=== Written exercise ===
Count the lines in the entries below that contain the string "section", matching case exactly, and give only that number.

## start

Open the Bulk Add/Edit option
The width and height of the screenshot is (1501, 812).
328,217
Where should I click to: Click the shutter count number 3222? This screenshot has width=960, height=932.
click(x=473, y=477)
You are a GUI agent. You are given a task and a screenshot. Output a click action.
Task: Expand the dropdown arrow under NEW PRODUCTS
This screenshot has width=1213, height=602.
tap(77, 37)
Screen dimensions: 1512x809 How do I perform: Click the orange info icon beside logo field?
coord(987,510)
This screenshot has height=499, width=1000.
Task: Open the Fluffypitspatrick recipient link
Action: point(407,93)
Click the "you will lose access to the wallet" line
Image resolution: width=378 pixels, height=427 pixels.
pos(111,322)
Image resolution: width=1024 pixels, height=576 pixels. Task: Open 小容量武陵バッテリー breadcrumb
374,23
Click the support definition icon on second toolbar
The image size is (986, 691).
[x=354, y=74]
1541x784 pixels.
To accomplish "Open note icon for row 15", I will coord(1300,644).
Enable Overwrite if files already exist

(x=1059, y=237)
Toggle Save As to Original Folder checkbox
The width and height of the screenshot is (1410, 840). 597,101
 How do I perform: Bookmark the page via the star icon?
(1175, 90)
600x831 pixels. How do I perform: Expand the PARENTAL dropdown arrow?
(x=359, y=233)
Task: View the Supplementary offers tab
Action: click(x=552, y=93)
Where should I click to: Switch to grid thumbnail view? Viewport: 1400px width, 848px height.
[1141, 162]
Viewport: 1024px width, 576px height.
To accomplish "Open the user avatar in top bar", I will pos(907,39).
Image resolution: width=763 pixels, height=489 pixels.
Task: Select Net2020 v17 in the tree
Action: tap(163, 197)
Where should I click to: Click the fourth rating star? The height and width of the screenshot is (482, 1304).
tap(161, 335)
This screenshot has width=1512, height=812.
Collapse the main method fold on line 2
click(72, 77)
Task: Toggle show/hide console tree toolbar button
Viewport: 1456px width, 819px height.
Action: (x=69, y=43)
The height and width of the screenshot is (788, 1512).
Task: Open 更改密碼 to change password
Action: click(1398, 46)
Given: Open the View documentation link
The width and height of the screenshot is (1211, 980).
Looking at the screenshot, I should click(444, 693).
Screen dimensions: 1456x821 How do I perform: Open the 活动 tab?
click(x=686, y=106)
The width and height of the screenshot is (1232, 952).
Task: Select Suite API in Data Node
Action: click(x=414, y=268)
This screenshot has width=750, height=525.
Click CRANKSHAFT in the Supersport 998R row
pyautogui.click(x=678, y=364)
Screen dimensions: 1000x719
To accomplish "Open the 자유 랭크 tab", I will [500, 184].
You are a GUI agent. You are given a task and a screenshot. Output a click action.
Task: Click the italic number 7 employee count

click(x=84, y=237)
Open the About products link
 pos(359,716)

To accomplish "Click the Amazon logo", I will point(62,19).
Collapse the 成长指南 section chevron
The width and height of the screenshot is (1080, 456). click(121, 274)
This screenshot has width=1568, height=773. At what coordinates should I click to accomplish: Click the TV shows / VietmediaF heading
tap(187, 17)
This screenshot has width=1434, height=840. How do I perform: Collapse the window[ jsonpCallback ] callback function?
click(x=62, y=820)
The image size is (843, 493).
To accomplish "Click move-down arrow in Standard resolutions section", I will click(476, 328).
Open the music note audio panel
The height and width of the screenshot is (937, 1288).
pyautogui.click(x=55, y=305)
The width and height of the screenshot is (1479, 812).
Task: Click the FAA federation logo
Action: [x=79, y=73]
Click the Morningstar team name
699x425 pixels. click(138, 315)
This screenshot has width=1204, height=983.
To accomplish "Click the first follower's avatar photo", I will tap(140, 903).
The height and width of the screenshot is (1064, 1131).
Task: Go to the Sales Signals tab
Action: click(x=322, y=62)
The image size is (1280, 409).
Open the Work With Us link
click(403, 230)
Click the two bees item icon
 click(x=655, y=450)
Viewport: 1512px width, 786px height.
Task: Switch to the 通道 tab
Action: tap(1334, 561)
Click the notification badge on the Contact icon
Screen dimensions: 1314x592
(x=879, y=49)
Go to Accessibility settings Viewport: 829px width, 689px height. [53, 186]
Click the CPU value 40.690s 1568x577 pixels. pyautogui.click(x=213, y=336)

## end

=== Task solution ===
2